Until recently they just provided automation: run task1, then task2, then task3 and so on..
However as our understanding as an industry of machine learning development cycles expanded we understood that tracking just code changes is not enough. We also need to track the data and transformations that produce a model. So modern Data pipelines take the responsibility of providing reproducible experiments/models as well as data traceability.
In other words they try to version and track: models, experiment results, code version, and data version.
I think a good way to classify data pipeline tools is as explained by Ludovic Santos in . He classifies pipelines as : Task-driven and Data-driven
Task driven frameworks don’t really care too much about what’s the input or output of a step in a pipeline. They only care about orchestrating a workflow. Luigi and airflow are good examples of task driven pipeline frameworks.

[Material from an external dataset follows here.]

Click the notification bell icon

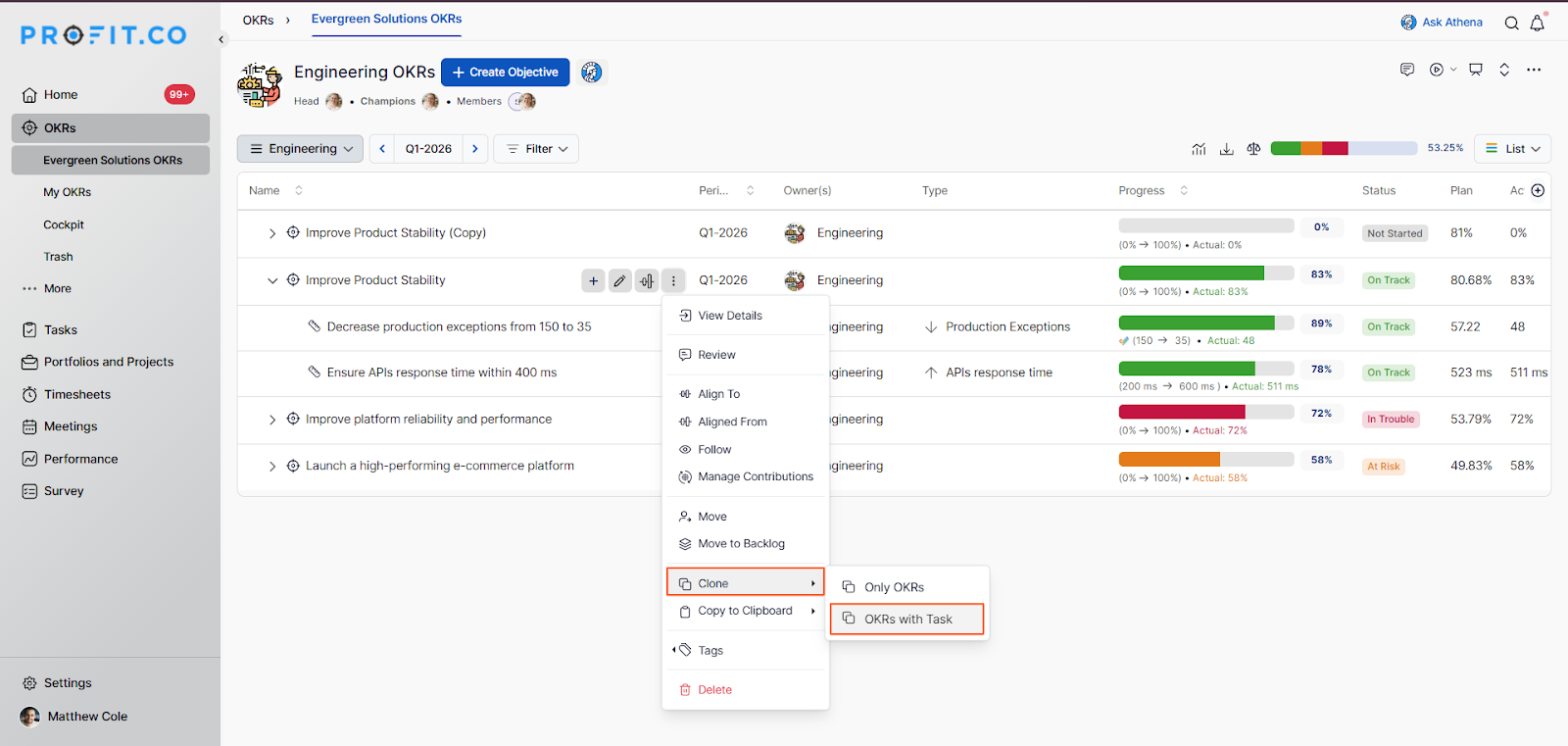pos(1537,23)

These kind of frameworks not only orchestrate a workflow but also are aware of the data being passed between tasks. They are aware of types of input/output of a task. They also consider the output of a task to be artifacts which can be versioned. Usually tools in this realm come with caching which helps avoiding rerunning tasks . Testing artifacts is also part of these frameworks.
Luigi is a task driven pipeline tool. We have been using Luigi for a long time. I think what we like about Luigi is : it’s simplicity.
In our case we could easily define a Luigi layer which plays as a caching layer avoiding us from rerunning tasks.
Luigi was coded in a pre-container era. However it has a Kubernetes task which provides a very basic interface for running tasks on Kubernetes.
It seems Luigi development is not moving forward these days and so the Kubernetes task feels a bit outdated and a bit brittle.
Luigi is bare bones, it has only the basics . Pipeline versioning and data versioning is something you will have to handle. There is no scheduler which means you need some other tool to schedule Luigi pipelines.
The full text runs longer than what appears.